The battling for supremacy among the big virtualization providers has implications in terms of interoperability. Even within their own product lines, interfaces between management tools lack compatibility. Much of the connective tissue will likely come from third-party tool providers, which means users will have to deal with more vendors, not fewer, at least until such time as the big players scoop them up. Moving beyond the initial, basic virtualization benefits found in physical infrastructure consolidation to actively managing workload priorities and setting up chargeback for virtual resource usage by business units, companies will discover more gaps in the vendor landscape.
One thing is for sure: a single vendor will never have all the necessary tools or even the best tools users need to manage their expanding virtual infrastructures.
The need for a variety of management tools from a range of vendors creates its own, new layer of complexity and introduces unknowns with the potential to increase risk. Factor in that more mission-critical applications are concentrated on fewer physical servers, and the importance of bullet-proofing the underlying physical infrastructure becomes clear. Virtualization’s high-availability attributes do little to protect the underlying hosts. Even the best management tools can’t help when hardware fails. Also, there is no reason to assume that hardware that worked prior to virtualization is suitable for this new paradigm. For many companies about to invest in overdue technology refreshes, now is the best time to evaluate platform suitability and explore alternatives better matched to the realities of virtualization.
IT management barely has its arms around virtualization in the data center and already a competing suitor – cloud – is knocking at the door. And in the same way that virtualization technology is forever changing the commodity x86 server industry, growth of cloud services, such as Software-as-a-Service, could be fueled by users seeking relief from virtualization management complexities. Letting somebody else deal with the infrastructure, investments, staffing and all the rest has enormous appeal, leaving the business to concentrate on revenue generation and competitive advantage. It’s more likely, however, that both virtualization and cloud computing will progress together as each reveals what it can do best in any particular situation for a particular set of user needs. Let’s check back on that twelve months from now.
Joe Graves, CIO
Joe Graves was named Stratus CIO in 2002. During his tenure, Joe has recreated the Stratus IT environment using innovative approaches such as virtualization and Software-as-a-Service (SaaS).

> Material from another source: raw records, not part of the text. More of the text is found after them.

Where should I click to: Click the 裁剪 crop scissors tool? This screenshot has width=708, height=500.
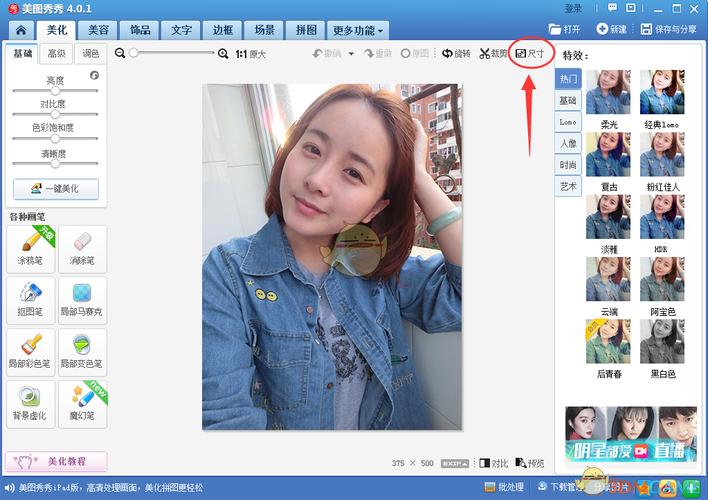[x=492, y=53]
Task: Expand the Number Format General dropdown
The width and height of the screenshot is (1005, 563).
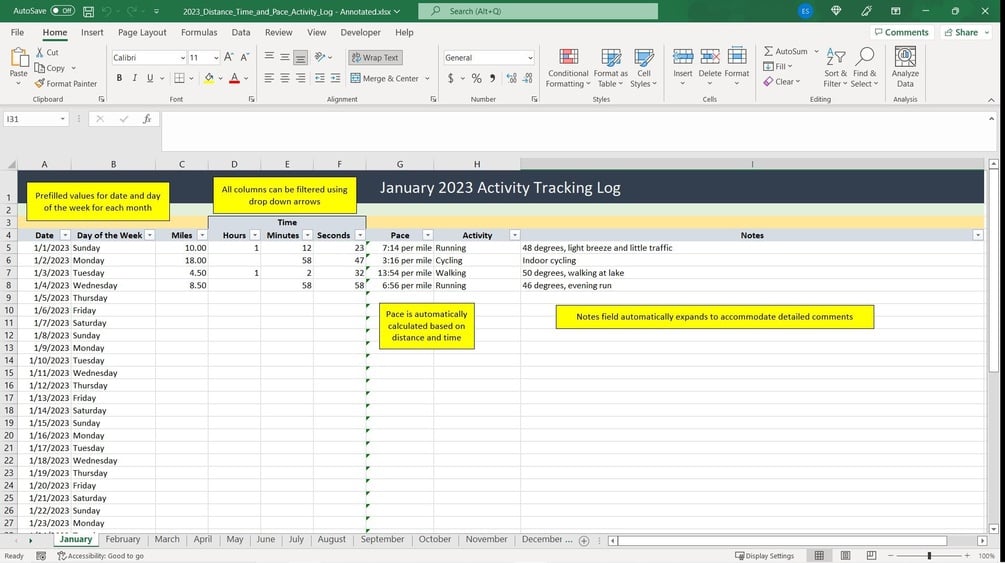Action: [x=530, y=58]
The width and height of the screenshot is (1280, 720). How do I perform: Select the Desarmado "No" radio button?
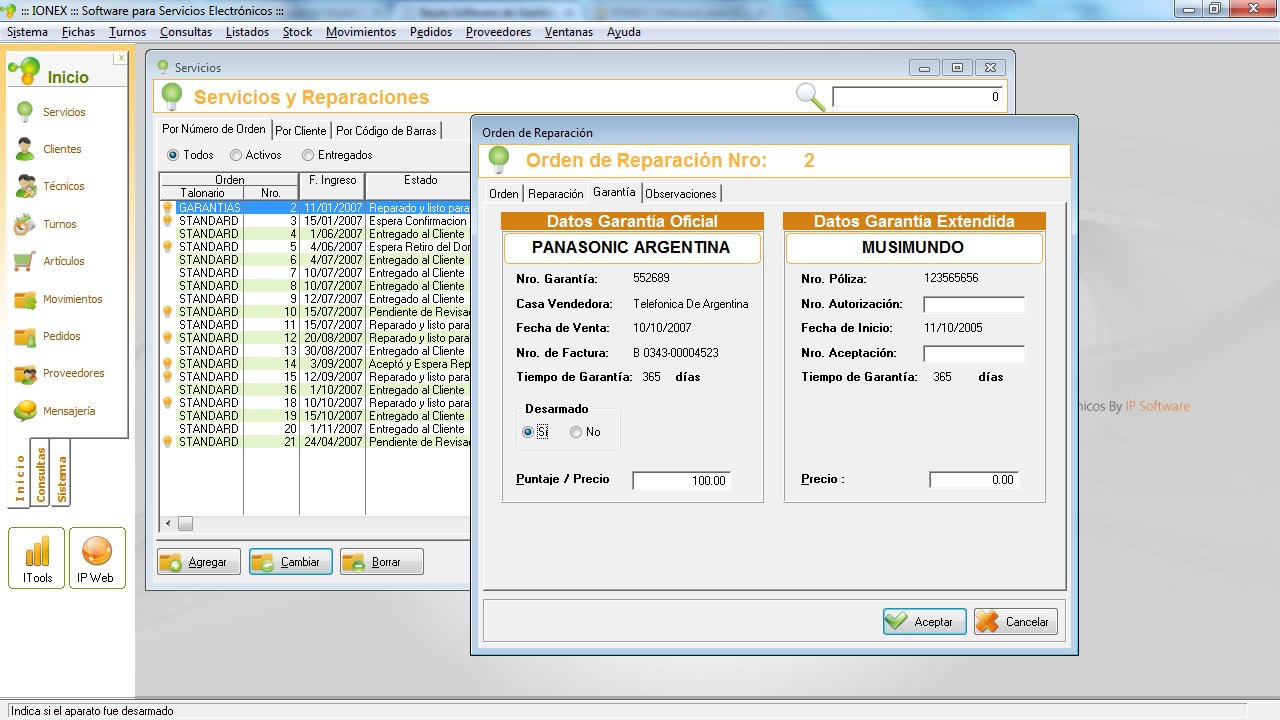point(576,432)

Joe joined Stratus in 1986 as a software engineer. In the mid-'90s, he program managed the delivery of several new platforms. Joe transferred to IT in 1999. Prior to becoming CIO, he was responsible for managing IS operations followed by IT application development.
Prior to Stratus, Joe held various software engineering positions with Sequoia Systems and Data General. He earned a Bachelor of Science degree from the Rochester Institute of Technology.